> _Target position records_:

>>

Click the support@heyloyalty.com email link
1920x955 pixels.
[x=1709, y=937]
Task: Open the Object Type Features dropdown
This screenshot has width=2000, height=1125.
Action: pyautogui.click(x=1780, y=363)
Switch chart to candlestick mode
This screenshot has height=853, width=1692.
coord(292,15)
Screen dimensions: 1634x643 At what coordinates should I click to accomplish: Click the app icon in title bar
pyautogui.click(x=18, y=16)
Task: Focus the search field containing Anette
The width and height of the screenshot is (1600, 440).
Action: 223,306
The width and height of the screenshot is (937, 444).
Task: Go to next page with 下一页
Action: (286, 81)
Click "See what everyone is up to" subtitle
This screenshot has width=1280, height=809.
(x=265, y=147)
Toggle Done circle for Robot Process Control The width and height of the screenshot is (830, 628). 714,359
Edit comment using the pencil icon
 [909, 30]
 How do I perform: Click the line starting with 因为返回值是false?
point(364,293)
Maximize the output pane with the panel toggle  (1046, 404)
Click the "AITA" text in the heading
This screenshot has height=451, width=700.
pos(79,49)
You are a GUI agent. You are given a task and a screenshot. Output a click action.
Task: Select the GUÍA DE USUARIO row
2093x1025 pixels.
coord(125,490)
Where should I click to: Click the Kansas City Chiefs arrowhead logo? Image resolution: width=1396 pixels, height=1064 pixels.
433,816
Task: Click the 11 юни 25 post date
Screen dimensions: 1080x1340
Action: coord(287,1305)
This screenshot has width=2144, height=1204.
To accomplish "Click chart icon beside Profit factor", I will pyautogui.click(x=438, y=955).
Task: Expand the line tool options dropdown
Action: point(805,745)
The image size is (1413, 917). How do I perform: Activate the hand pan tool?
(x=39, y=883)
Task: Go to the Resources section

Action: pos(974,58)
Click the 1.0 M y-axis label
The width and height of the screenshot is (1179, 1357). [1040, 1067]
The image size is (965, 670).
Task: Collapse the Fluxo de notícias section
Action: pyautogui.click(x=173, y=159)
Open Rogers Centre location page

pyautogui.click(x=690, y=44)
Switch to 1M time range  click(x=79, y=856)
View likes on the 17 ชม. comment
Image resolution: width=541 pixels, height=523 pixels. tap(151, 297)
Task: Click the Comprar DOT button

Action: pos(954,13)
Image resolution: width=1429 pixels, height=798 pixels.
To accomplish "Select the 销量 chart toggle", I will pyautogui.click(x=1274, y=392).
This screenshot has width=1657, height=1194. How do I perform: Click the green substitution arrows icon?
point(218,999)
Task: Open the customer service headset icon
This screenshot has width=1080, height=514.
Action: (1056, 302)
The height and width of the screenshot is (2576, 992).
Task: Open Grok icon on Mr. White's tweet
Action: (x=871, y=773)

<<

> _Written request_: Rewrite the records from the line containing "This screenshot has width=2144, height=1204." through the end of the records, replacing "Resources" with "Documentation" and leaving everything else unchanged.

> _Written reply_:
This screenshot has width=2144, height=1204.
To accomplish "Click chart icon beside Profit factor", I will pyautogui.click(x=438, y=955).
Task: Expand the line tool options dropdown
Action: point(805,745)
The image size is (1413, 917). How do I perform: Activate the hand pan tool?
(x=39, y=883)
Task: Go to the Documentation section

Action: pos(974,58)
Click the 1.0 M y-axis label
The width and height of the screenshot is (1179, 1357). [1040, 1067]
The image size is (965, 670).
Task: Collapse the Fluxo de notícias section
Action: pyautogui.click(x=173, y=159)
Open Rogers Centre location page

pyautogui.click(x=690, y=44)
Switch to 1M time range  click(x=79, y=856)
View likes on the 17 ชม. comment
Image resolution: width=541 pixels, height=523 pixels. tap(151, 297)
Task: Click the Comprar DOT button

Action: pos(954,13)
Image resolution: width=1429 pixels, height=798 pixels.
To accomplish "Select the 销量 chart toggle", I will pyautogui.click(x=1274, y=392).
This screenshot has width=1657, height=1194. How do I perform: Click the green substitution arrows icon?
point(218,999)
Task: Open the customer service headset icon
This screenshot has width=1080, height=514.
Action: (1056, 302)
The height and width of the screenshot is (2576, 992).
Task: Open Grok icon on Mr. White's tweet
Action: (x=871, y=773)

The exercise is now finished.